Bug 1412455

Summary: [Bug] Gluster brick created with RHEV manager is overallocated
Product: Red Hat Enterprise Virtualization Manager Reporter: Sachin Raje <sraje>
Component: vdsmAssignee: Gobinda Das <godas>
Status: CLOSED ERRATA QA Contact: Kevin Alon Goldblatt <kgoldbla>
Severity: medium Docs Contact:
Priority: unspecified    
Version: 3.6.9CC: bkunal, godas, lsurette, mpillai, nkshirsa, pstehlik, ratamir, sabose, sasundar, sraje, srevivo, tjelinek, ycui, ykaul
Target Milestone: ovirt-4.2.0Keywords: Reopened
Target Release: 4.2.0   
Hardware: x86_64   
OS: Linux   
Whiteboard:
Fixed In Version: Doc Type: Bug Fix
Doc Text:
If this bug requires documentation, please select an appropriate Doc Type value.
Story Points: ---
Clone Of: Environment:
Last Closed: 2018-05-15 17:49:33 UTC Type: Bug
Regression: --- Mount Type: ---
Documentation: --- CRM:
Verified Versions: Category: ---
oVirt Team: Gluster RHEL 7.3 requirements from Atomic Host:
Cloudforms Team: --- Target Upstream Version:
Embargoed:

Description Sachin Raje 2017-01-12 04:42:14 UTC
Description of problem:

While adding a gluster brick using RHEV Manager, The RHEV uses "lvm thin pool" to add brick. In one of customer's case faced the 'gluster filesystem' corruption issue. 
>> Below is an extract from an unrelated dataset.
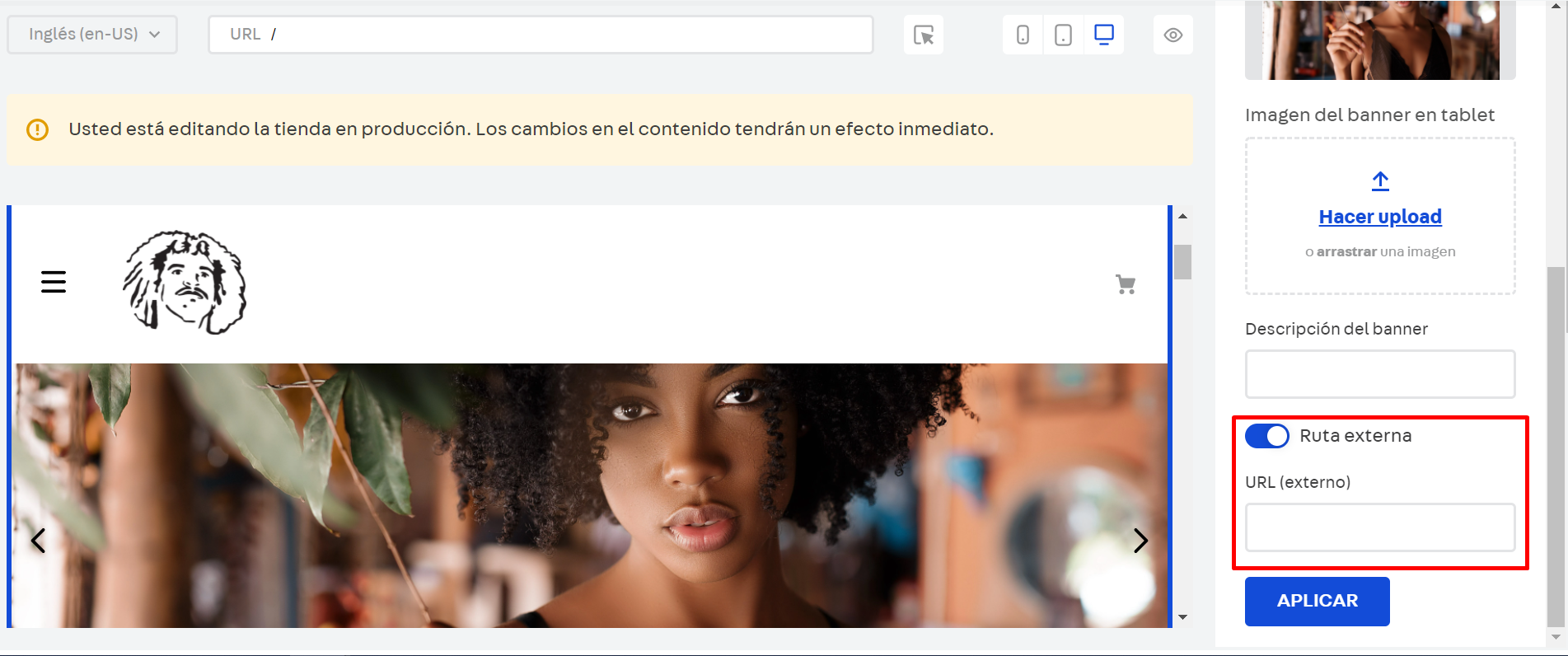Click the URL path field at top
The height and width of the screenshot is (656, 1568).
coord(541,35)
The storage team suggested it could be due to "thin_pool_autoextend_threshold = 100" set in lvm.conf.


Version-Release number of selected component (if applicable):
RHEV-3.6
RHEV-H 7.x


How reproducible: Always


Steps to Reproduce:
1. Attach new empty disk to hyperviosr.
2. From rhevm portal select Host
3. Select Storage Device and then click on newly added empty disk.
4. Click on "Create Brick" and create a brick.

Actual results: 

The "thin_pool_autoextend_threshold" value in lvm.conf of host is set to "100".

Expected results:
The value for "thin_pool_autoextend_threshold" should be set to less than 100 while using 'lvm thin pool'. 

It should be set less than 100 by default by rhev / vdsm while using gluster host in RHEV or allow user to manually set it while creating gluster brick using RHEVM portal.

Additional info:

I have checked by installing latest gluster 3.1 host and it also has default value set "thin_pool_autoextend_threshold = 100" which according to storage team should be less than 100.
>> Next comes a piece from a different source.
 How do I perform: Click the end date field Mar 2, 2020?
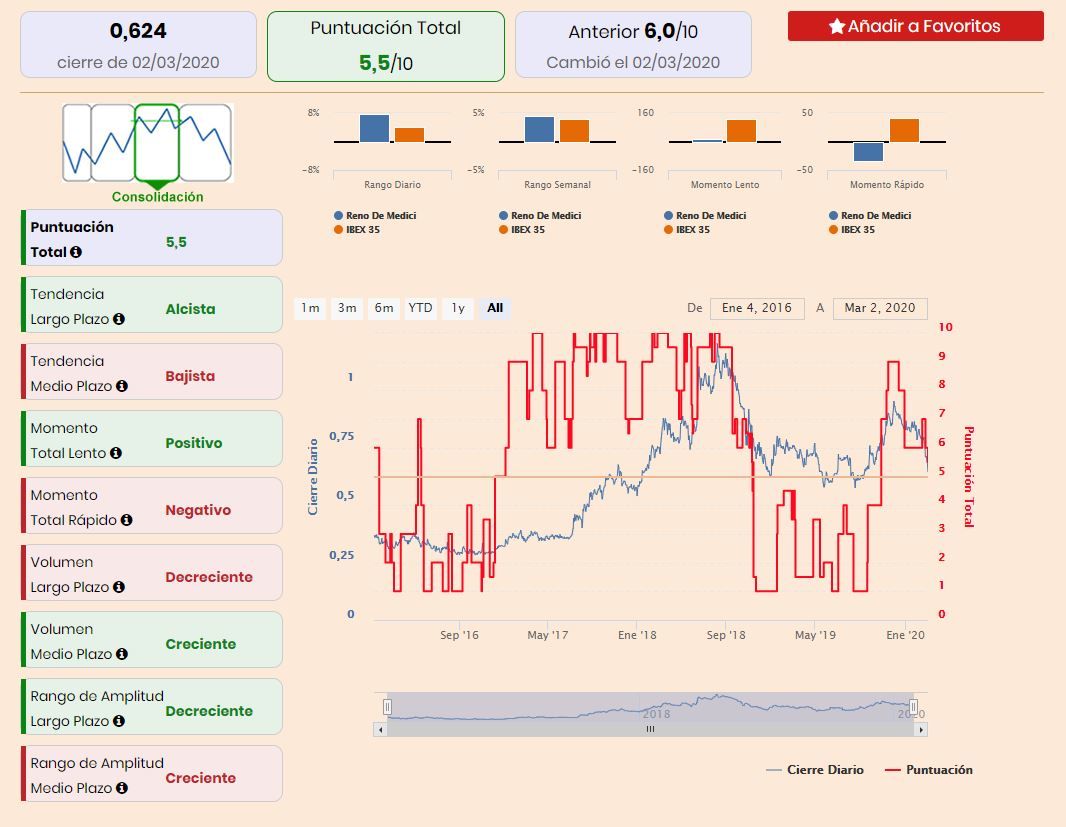880,308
# egrep 'monitoring =|thin_pool_autoextend_threshold|thin_pool_autoextend_percent' /etc/lvm/lvm.conf
    # 'thin_pool_autoextend_threshold' and 'thin_pool_autoextend_percent' define
    # For example, if you set thin_pool_autoextend_threshold to 70 and
    # thin_pool_autoextend_percent to 20, whenever a pool exceeds 70% usage,
    # Setting thin_pool_autoextend_threshold to 100 disables automatic
    thin_pool_autoextend_threshold = 100
    thin_pool_autoextend_percent = 20
    monitoring = 1

--------------

I have got below reply from storage team regarding lvm.conf filter value "thin_pool_autoextend_threshold = 100" and its possible cause for filesystem corruption.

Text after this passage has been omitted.